Stark reality for the Madison School District for next school year.

Superintendent Dan Nerad won’t make his preliminary budget recommendations until April 1, but in its first look at the 2012-13 school budget, the district is projecting a $12.4 million deficit based on current budget trends.

Factoring in rising insurance and fuel costs, the district projects general fund spending of $319.7 million, up from $310.9 million this year. Revenues are projected to be $307.3 million.

The district is looking at several options to close the gap, such as eliminating its most expensive health insurance option, renegotiating nonunion employee contracts, energy efficiency projects, refinancing debt and raising property taxes, said Erik Kass, assistant superintendent for business services.

But the district doesn’t want to do what other districts around the state have done – have employees contribute more to their health insurance premiums.

One way Madison expects to close its $12.4 million deficit this year is to eliminate Wisconsin Physicians Service as an insurance provider, which would save about $5 million. Madison Teachers Inc. agreed to that option as part of the current contract.

The union also agreed to pay up to 15 percent of the premium for the other three insurance options, Group Health Cooperative, Dean and Physicians Plus. But Madison didn’t exercise that option last year and might not have to this year, Kass said.

The 15 percent contribution would generate up to $7.5 million in savings, but would cost teachers up to about $900 for a single plan and $2,700 for a family plan. Most other districts around the state had employees pay more toward premiums last year.

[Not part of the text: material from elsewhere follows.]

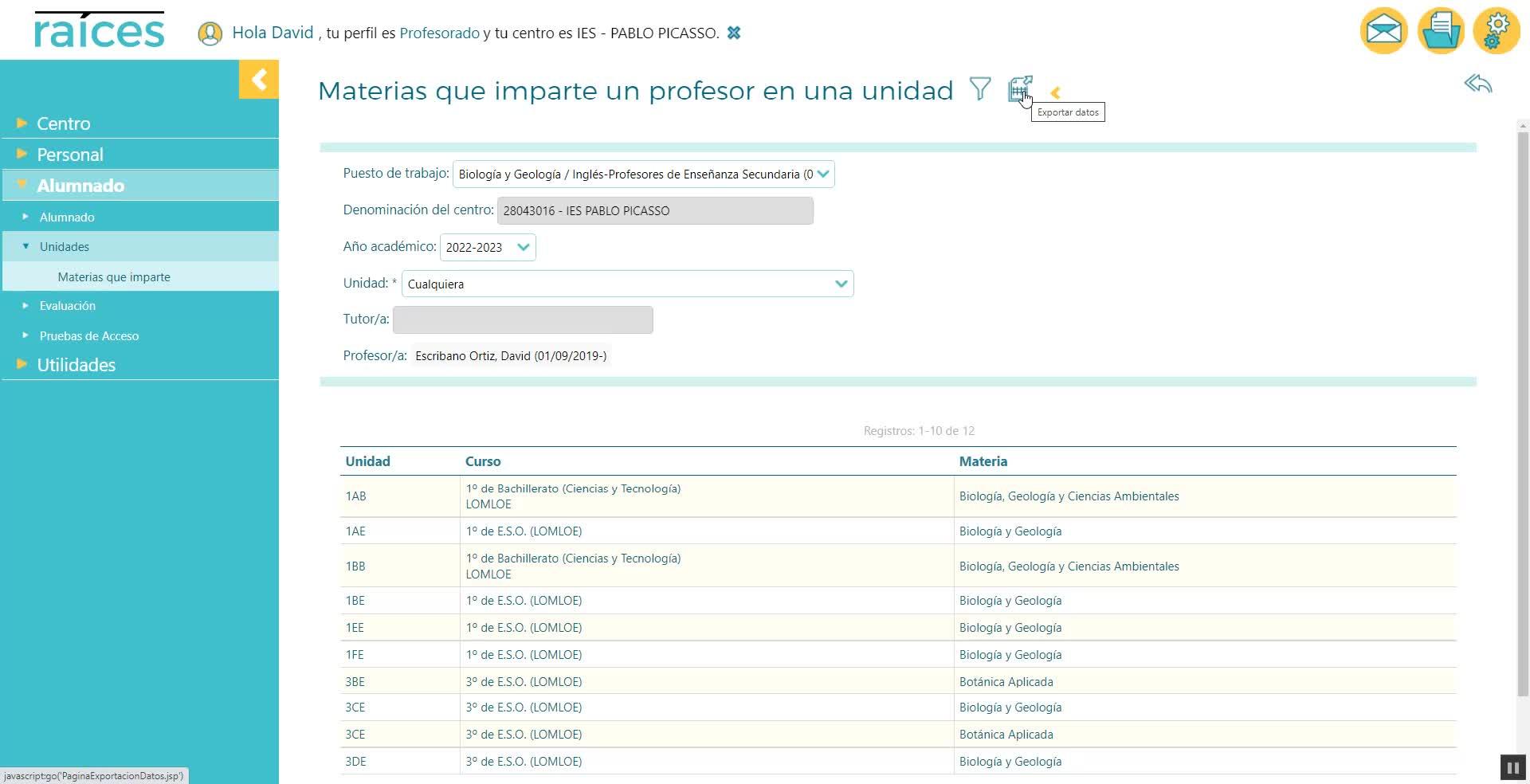This screenshot has width=1530, height=784.
Task: Click the filter funnel icon
Action: pyautogui.click(x=980, y=88)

MTI executive director John Matthews said an average teacher is already losing about $2,600 in take-home pay because of the pension contribution. Not having to contribute to health insurance premiums would be “a huge relief.”

“Many employees were forced to reduce their standard of living, many are having financial problems, some unable to afford college tuition and some are unable to qualify for mortgage to enable home purchase,” Matthews wrote in an email.

School Board President James Howard said asking employees to contribute more than what they do now would be a “double whammy” because they also are affected by property tax increases. But the board may look at ways to spread out the budget’s impact.

Why can’t employees in the Madison school district do what private sector employees have been doing during the current economic downturn?  Why should they not have to make adjustments in their standard of living and pay more?

Instead the Madison Metropolitan School District thinks it is better to raise taxes to cover the shortfall.  To not exercise options that the union agreed to is absurd.  But then again it was also absurd to agree to new contracts with the unions last year before Act 10 became law.